┌──
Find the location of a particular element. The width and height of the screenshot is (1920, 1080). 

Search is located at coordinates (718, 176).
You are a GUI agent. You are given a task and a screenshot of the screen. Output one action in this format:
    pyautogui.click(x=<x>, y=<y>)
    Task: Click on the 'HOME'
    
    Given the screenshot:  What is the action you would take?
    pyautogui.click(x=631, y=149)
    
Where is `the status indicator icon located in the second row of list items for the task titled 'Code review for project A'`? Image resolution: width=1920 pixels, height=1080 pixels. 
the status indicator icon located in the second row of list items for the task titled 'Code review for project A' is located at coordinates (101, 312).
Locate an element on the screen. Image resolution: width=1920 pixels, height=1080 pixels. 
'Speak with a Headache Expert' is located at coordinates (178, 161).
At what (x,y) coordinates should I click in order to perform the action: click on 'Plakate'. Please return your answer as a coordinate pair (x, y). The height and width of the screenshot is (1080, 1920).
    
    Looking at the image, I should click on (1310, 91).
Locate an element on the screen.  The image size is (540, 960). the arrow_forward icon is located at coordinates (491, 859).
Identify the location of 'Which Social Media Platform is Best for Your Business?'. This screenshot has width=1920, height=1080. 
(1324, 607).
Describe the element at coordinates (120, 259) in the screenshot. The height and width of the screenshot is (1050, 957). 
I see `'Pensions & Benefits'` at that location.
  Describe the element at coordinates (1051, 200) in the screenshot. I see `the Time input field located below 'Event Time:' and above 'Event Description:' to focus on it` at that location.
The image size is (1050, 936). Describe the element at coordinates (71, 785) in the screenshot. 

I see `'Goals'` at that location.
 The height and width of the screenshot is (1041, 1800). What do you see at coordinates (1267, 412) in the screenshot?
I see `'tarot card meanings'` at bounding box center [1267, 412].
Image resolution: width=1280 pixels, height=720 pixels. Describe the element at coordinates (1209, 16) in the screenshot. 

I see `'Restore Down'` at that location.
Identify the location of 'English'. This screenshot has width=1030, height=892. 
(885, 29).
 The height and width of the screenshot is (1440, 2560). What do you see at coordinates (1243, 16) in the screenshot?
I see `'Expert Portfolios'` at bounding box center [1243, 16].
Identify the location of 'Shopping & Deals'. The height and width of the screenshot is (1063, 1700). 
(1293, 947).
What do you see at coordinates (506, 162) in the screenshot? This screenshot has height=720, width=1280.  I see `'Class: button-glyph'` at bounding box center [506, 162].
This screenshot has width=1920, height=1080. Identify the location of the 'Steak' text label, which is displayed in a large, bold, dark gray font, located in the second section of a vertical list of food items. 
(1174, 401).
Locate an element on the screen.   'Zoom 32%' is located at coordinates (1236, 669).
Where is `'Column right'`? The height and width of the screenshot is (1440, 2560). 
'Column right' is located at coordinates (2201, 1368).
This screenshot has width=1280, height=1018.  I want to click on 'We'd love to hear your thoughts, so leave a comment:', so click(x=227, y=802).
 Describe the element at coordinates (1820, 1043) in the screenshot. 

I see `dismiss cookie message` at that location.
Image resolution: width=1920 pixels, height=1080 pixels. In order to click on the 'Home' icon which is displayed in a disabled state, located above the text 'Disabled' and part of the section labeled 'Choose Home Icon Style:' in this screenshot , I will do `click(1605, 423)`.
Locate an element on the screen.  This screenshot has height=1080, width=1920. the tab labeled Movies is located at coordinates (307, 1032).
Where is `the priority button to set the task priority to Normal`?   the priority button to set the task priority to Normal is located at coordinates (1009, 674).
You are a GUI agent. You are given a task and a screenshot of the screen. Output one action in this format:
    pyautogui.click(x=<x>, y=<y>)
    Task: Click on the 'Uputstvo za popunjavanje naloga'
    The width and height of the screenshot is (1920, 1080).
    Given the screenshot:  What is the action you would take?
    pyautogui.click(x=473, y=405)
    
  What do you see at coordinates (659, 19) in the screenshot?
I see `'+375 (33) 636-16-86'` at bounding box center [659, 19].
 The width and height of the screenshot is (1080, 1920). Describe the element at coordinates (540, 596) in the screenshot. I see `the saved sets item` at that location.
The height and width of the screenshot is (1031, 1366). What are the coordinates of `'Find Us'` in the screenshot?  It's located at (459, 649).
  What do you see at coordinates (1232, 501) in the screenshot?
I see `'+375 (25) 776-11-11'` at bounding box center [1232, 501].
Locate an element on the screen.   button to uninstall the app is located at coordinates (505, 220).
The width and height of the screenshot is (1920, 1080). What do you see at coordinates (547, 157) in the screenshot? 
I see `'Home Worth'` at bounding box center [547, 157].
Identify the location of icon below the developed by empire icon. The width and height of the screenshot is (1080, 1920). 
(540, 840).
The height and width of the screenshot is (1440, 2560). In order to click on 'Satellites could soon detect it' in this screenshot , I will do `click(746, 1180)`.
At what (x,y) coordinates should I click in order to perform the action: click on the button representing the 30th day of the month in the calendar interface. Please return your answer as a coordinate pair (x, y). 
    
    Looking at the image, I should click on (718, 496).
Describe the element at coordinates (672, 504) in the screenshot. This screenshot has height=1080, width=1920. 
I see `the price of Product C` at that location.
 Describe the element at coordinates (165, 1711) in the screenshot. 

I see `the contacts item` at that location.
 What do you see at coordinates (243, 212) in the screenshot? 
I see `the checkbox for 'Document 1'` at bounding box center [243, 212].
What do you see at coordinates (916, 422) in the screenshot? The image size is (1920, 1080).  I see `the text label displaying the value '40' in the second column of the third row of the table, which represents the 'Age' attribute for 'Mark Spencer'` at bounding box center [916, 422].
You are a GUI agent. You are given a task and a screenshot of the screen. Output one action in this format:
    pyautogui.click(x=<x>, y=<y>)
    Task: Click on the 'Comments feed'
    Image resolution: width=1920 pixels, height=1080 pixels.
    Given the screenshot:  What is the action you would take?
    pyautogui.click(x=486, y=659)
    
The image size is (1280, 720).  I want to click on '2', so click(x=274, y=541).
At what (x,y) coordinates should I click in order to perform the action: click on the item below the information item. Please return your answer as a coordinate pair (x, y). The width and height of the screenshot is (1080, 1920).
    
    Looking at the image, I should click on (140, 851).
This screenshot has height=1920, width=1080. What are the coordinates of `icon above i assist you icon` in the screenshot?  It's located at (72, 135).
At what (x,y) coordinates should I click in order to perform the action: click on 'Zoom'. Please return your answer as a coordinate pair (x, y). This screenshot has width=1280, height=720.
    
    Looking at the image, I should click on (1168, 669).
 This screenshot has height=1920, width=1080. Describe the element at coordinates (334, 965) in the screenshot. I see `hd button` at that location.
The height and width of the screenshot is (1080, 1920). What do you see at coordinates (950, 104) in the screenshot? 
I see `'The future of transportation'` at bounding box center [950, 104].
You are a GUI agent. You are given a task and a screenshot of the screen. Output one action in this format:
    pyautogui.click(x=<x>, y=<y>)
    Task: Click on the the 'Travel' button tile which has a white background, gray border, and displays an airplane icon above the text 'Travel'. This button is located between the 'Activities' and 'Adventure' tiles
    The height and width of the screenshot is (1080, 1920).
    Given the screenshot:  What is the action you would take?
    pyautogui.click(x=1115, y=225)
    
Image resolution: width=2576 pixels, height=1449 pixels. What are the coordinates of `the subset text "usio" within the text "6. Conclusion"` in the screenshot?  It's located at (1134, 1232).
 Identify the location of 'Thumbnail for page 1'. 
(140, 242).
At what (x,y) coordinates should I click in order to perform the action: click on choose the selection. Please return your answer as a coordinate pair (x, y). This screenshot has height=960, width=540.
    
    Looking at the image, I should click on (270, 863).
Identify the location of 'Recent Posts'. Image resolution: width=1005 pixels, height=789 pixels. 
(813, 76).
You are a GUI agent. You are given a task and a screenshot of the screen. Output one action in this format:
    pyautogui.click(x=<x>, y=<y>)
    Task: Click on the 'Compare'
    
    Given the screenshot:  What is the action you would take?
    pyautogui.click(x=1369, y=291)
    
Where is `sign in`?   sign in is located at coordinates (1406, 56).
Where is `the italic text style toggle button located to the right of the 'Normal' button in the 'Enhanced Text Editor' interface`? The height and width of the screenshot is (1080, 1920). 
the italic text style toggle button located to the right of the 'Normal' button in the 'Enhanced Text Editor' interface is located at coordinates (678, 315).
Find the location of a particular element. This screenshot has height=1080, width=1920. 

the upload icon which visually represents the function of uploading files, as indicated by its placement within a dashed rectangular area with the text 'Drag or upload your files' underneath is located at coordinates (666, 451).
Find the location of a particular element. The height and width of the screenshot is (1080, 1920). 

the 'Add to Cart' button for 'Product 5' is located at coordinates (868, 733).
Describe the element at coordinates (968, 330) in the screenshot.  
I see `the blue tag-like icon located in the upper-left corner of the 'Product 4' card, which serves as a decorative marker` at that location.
└──
■ Set task:
Can you retype the lines of the listing above, starting at the line that contains "Describe the element at coordinates (120, 259)" and ending at the line that contains "What do you see at coordinates (506, 162)", with both of those lines included and nothing changed?

■ Answer to the exercise:
Describe the element at coordinates (120, 259) in the screenshot. The height and width of the screenshot is (1050, 957). 
I see `'Pensions & Benefits'` at that location.
  Describe the element at coordinates (1051, 200) in the screenshot. I see `the Time input field located below 'Event Time:' and above 'Event Description:' to focus on it` at that location.
The image size is (1050, 936). Describe the element at coordinates (71, 785) in the screenshot. 

I see `'Goals'` at that location.
 The height and width of the screenshot is (1041, 1800). What do you see at coordinates (1267, 412) in the screenshot?
I see `'tarot card meanings'` at bounding box center [1267, 412].
Image resolution: width=1280 pixels, height=720 pixels. Describe the element at coordinates (1209, 16) in the screenshot. 

I see `'Restore Down'` at that location.
Identify the location of 'English'. This screenshot has width=1030, height=892. 
(885, 29).
 The height and width of the screenshot is (1440, 2560). What do you see at coordinates (1243, 16) in the screenshot?
I see `'Expert Portfolios'` at bounding box center [1243, 16].
Identify the location of 'Shopping & Deals'. The height and width of the screenshot is (1063, 1700). 
(1293, 947).
What do you see at coordinates (506, 162) in the screenshot? This screenshot has height=720, width=1280.  I see `'Class: button-glyph'` at bounding box center [506, 162].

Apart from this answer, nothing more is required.